• Énoncé du problème:
Poursuivez le récit du voyage en Inde à partir de sa dernière phrase.

• Document:
* * * * * * * * *

Nous avons été très agréablement surprises par l’Inde. Alors que beaucoup de nos proches nous avaient mis en garde en nous rappelant qu’en Inde les femmes n’étaient pas forcément bien intégrées à la société, que nous devions faire attention, nous avons fait des rencontres humaines extraordinaires qui nous ont prouvé tout le contraire et ont fait tomber tous les clichés que nous avions pu entendre sur le pays !

Si nous devions retenir une chose de notre voyage en Inde, c’est qu’il n’y a pas une culture indienne mais une multitude de cultures et que le deuxième pays le plus peuplé de la planète est caractérisé par sa dualité, sa complexité et sa riche diversité.

* * * * * * * * *

[Entrées d’un jeu de données]
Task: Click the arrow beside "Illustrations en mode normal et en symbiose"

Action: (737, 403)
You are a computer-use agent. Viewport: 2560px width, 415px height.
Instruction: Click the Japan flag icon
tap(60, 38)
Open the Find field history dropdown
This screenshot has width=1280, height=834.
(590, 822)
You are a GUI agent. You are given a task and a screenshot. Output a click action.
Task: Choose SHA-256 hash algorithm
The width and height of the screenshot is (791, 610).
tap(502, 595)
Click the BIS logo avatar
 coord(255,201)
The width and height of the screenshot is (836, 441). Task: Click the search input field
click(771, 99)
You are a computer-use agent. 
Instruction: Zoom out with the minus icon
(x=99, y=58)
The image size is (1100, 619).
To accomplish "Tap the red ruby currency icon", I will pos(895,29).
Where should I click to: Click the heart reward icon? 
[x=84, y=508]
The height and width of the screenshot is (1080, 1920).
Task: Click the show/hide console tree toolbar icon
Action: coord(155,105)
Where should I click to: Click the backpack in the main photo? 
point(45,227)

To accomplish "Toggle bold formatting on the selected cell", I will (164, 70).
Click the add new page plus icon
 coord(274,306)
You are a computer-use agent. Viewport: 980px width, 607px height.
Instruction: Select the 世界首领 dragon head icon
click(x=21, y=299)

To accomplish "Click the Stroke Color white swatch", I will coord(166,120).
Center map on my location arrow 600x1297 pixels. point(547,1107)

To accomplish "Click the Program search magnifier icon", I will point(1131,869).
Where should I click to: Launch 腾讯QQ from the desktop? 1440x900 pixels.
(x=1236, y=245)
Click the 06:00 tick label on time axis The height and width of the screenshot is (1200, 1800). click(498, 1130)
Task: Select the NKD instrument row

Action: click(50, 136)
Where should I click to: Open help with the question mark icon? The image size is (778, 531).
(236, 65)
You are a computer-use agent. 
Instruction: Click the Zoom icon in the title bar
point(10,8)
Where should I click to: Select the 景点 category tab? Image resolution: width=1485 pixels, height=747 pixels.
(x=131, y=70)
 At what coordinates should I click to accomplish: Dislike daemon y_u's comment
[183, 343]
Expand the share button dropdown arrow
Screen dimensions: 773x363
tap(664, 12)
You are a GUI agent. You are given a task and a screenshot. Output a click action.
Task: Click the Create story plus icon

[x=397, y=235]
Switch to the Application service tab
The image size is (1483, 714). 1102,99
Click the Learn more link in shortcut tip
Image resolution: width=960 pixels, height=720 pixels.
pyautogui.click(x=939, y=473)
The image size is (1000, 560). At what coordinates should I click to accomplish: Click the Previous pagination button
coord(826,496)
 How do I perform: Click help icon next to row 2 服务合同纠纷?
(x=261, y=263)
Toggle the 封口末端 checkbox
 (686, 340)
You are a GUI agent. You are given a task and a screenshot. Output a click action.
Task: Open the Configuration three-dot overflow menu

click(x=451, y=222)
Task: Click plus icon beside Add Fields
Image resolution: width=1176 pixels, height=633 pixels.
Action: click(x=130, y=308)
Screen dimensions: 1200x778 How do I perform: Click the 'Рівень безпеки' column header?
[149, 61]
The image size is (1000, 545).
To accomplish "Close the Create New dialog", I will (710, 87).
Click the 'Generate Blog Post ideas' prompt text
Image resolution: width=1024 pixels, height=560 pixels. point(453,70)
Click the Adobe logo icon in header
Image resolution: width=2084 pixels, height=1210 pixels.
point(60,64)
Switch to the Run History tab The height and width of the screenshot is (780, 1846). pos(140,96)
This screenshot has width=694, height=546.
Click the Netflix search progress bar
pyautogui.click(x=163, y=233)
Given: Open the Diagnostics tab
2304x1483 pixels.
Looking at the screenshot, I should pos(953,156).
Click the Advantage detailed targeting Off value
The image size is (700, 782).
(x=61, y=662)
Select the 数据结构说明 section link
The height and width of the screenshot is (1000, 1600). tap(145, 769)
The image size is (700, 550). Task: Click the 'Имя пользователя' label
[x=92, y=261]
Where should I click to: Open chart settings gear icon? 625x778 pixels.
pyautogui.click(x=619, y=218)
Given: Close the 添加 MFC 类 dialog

* * * * * * * * *

• Réponse à l’exercice:
Pour les Indiens le monde est incertain, ils doivent en permanence faire face à l’incertitude : l’Inde -comme l’Indonésie d’ailleurs- est un monde dit VUCA (Volatility, Uncertainty, Complexity, Ambiguity). Dans un monde VUCA, les projets, priorités et stratégies évoluent et changent rapidement afin de tenter de s’adapter à la volatilité des situations. La visibilité se réduit et au-delà du court terme règnent l’inconnue et l’incertitude. La complexité du monde indien fait du pays un exemple phare d’un monde dit VUCA, les Indiens sont encouragés à sortir en permanence de leur zone de confort et à prendre des risques. Si en Inde tout est incertain , que ce soit sur la route, dans la vie de tous les jours ou dans le management, les Indiens ont développé une très grande capacité d’adaptation.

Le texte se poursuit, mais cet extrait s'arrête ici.